The job market is very inefficient. There are are limited number of great jobs
available, so you're unlikely to find them if you don't put in some effort.
It's so hard to find a great job that lots of people start their own companies
(and then fail to create very many great jobs)...

------
carlosnunez
Most recruiters make their placing fee within 90 days of placing their
candidates, so for most of us, I would consider 3 months or less to be too
soon. (That said, new agencies pop up daily, so finding someone else to place
you isn't hard.)

Six months? You're fine. I left my job at Google within 8 months and didn't
have an issue landing an awesome gig. (I got a lot of questions for it though)

------
laxentasken
\- "When is too early to start applying for new jobs?" Never, imo. Just be
ready to be able to have a good answer when the recruiter/HR asks you why you
are looking for a new place. However people that tend to only work short
stints and jump around might get frowned upon (just my personal guess..)

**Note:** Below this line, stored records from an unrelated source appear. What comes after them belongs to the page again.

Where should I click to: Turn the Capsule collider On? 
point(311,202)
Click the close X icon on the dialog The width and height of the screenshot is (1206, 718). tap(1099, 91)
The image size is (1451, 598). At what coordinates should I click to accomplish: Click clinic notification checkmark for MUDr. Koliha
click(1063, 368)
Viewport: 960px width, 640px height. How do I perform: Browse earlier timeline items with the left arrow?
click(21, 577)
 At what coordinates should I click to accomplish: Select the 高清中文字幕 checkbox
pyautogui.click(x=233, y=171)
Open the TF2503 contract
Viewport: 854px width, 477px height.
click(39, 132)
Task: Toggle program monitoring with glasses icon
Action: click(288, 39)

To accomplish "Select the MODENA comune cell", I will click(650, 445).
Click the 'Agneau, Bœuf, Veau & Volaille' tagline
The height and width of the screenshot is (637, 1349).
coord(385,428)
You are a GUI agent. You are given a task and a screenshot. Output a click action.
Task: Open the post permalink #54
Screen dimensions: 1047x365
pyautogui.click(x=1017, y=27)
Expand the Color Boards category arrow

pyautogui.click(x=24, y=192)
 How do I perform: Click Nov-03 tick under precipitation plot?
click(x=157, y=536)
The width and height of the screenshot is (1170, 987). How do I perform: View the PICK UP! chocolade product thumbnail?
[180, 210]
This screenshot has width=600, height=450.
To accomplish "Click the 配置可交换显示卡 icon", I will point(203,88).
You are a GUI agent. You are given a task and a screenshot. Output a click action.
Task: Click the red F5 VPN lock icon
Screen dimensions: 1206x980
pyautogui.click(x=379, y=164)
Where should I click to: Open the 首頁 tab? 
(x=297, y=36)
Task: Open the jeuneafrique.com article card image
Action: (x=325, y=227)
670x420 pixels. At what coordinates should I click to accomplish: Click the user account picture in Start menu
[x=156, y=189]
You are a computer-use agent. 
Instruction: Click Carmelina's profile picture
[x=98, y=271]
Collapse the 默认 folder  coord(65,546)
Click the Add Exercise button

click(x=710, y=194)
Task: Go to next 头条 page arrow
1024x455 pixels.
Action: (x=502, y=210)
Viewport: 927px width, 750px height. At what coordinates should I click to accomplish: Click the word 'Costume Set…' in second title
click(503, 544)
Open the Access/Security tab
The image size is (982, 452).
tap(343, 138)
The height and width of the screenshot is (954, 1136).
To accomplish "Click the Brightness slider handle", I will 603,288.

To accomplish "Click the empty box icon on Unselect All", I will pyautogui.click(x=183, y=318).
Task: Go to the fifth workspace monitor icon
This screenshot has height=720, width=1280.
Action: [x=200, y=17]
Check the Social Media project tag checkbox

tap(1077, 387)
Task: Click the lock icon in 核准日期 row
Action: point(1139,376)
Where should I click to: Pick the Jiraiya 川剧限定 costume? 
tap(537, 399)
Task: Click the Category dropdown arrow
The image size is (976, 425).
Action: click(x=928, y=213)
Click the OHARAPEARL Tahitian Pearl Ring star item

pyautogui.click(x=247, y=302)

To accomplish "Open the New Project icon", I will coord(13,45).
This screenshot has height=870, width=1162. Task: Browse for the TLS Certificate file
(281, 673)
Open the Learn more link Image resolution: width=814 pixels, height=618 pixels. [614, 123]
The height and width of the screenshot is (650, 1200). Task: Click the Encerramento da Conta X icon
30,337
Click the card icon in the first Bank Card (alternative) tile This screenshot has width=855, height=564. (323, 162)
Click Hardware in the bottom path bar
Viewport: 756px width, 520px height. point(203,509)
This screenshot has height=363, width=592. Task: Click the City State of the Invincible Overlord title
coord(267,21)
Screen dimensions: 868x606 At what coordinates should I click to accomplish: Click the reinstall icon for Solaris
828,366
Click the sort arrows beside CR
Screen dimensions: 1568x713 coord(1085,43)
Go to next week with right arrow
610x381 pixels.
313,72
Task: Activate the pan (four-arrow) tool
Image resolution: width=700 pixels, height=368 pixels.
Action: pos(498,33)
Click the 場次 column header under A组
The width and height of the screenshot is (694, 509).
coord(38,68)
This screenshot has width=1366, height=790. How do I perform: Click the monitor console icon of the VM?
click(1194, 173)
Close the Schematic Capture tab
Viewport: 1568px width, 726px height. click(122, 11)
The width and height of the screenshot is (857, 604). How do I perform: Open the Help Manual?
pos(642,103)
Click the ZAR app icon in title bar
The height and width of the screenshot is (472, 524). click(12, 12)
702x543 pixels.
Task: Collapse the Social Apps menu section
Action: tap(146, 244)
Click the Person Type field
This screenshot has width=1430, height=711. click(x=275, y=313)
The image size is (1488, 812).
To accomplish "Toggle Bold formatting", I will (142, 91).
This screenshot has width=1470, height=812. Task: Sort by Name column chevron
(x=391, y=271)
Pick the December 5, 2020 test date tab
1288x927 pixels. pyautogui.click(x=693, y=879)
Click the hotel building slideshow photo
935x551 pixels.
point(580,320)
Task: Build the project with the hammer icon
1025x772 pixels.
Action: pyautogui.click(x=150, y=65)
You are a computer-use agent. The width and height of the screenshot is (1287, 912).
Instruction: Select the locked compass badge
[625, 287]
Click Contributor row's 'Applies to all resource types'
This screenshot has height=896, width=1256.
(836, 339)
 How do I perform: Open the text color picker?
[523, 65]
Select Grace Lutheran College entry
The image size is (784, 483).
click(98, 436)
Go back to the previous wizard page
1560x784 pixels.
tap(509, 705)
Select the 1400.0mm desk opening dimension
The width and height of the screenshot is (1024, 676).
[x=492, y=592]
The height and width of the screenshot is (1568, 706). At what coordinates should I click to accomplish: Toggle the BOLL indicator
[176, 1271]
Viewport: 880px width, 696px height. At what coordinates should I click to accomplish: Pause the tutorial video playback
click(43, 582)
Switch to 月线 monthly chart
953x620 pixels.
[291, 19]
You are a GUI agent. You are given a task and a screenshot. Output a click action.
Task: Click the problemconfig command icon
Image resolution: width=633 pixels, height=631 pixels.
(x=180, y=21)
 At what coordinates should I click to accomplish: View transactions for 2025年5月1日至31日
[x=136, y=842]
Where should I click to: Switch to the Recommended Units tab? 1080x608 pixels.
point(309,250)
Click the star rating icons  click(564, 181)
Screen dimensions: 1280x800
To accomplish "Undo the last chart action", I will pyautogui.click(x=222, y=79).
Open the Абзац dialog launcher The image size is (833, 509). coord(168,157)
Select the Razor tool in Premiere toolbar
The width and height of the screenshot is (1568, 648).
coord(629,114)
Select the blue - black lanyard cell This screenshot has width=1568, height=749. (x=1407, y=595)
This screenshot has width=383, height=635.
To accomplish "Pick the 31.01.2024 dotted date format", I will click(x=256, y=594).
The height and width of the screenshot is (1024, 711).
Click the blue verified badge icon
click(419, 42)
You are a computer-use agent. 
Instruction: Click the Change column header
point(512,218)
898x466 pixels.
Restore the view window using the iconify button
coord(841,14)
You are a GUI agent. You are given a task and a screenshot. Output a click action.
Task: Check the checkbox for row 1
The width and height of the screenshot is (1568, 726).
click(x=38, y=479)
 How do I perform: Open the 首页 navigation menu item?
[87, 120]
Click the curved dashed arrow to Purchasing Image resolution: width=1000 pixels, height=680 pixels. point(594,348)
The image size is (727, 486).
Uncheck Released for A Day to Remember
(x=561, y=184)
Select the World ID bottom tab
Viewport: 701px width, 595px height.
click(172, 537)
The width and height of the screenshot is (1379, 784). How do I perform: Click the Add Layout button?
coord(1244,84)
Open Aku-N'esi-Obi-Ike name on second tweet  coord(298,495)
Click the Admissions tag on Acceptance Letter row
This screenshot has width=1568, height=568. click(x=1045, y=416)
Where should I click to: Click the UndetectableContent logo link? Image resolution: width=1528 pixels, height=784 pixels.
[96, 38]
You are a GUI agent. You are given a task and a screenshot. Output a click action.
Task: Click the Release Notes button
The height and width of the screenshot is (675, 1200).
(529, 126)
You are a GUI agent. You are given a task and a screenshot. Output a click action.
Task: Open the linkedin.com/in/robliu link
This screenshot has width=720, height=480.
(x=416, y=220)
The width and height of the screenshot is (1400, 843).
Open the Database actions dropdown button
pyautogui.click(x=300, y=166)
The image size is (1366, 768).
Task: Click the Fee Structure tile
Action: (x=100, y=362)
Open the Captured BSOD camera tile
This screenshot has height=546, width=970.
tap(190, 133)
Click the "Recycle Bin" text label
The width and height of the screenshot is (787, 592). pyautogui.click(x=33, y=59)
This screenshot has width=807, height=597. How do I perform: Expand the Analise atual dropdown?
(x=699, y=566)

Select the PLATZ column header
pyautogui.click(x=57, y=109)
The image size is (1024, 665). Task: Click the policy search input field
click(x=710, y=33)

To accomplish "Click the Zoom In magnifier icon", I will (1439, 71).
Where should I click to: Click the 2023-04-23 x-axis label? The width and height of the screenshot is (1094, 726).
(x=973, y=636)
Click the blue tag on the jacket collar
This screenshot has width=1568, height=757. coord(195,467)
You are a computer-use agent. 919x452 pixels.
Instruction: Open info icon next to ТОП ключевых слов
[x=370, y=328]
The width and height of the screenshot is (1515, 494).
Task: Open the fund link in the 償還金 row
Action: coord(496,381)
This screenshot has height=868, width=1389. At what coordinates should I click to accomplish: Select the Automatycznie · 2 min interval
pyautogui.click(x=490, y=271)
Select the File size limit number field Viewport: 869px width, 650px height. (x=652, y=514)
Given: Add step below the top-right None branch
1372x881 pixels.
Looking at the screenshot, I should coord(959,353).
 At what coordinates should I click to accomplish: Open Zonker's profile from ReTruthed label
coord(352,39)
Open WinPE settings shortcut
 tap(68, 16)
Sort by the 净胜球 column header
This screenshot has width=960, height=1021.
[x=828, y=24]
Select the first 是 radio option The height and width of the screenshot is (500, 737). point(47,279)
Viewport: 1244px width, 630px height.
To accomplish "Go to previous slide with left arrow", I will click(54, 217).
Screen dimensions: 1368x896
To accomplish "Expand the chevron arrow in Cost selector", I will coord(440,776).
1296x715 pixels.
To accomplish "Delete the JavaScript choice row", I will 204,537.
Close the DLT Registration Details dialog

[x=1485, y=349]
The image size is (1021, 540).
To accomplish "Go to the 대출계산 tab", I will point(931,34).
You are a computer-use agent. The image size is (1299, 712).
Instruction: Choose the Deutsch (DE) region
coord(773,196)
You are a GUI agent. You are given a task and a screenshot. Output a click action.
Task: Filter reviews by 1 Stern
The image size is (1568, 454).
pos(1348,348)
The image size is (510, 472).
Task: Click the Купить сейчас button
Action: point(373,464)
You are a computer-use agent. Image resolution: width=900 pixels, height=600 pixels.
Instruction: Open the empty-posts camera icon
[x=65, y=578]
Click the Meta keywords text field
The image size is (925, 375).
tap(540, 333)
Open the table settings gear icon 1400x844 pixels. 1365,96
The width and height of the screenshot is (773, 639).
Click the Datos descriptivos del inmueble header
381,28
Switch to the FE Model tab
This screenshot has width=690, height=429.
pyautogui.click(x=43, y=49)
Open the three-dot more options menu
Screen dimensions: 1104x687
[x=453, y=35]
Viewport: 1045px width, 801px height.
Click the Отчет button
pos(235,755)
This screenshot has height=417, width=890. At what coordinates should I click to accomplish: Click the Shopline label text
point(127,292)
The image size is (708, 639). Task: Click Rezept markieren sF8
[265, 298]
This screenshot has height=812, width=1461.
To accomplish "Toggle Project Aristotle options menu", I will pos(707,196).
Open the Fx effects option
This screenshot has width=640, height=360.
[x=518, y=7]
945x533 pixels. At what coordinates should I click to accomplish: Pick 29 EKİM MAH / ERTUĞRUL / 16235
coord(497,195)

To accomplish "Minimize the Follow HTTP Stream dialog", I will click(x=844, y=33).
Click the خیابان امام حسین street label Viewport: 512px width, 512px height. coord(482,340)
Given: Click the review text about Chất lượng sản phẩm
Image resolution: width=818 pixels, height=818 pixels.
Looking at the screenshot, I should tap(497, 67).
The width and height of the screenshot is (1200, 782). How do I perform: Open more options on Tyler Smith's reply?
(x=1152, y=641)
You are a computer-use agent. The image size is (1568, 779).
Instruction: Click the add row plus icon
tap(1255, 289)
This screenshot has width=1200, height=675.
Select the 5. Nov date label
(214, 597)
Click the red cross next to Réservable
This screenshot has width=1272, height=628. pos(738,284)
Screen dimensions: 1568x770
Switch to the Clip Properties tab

You cant really know if the grass is greener on the other side, that is the
beauty of life.

------
eecks
3pm is too early, I'd stay till 5pm

------
dynofuz
I left my job at a big consulting firm 6 months after i finished college. It
was one of the best decisions I made. I left only after i had another job
offer in hand.

------
a_lifters_life
Never, never allow an employer to dictate your next move. This is your life,
and your career.

------
edoceo
Do you have debit? If yes, make a big dent in that now.

Do you have savings? If no, get some of that too.

Then you can comfortably find the right gig.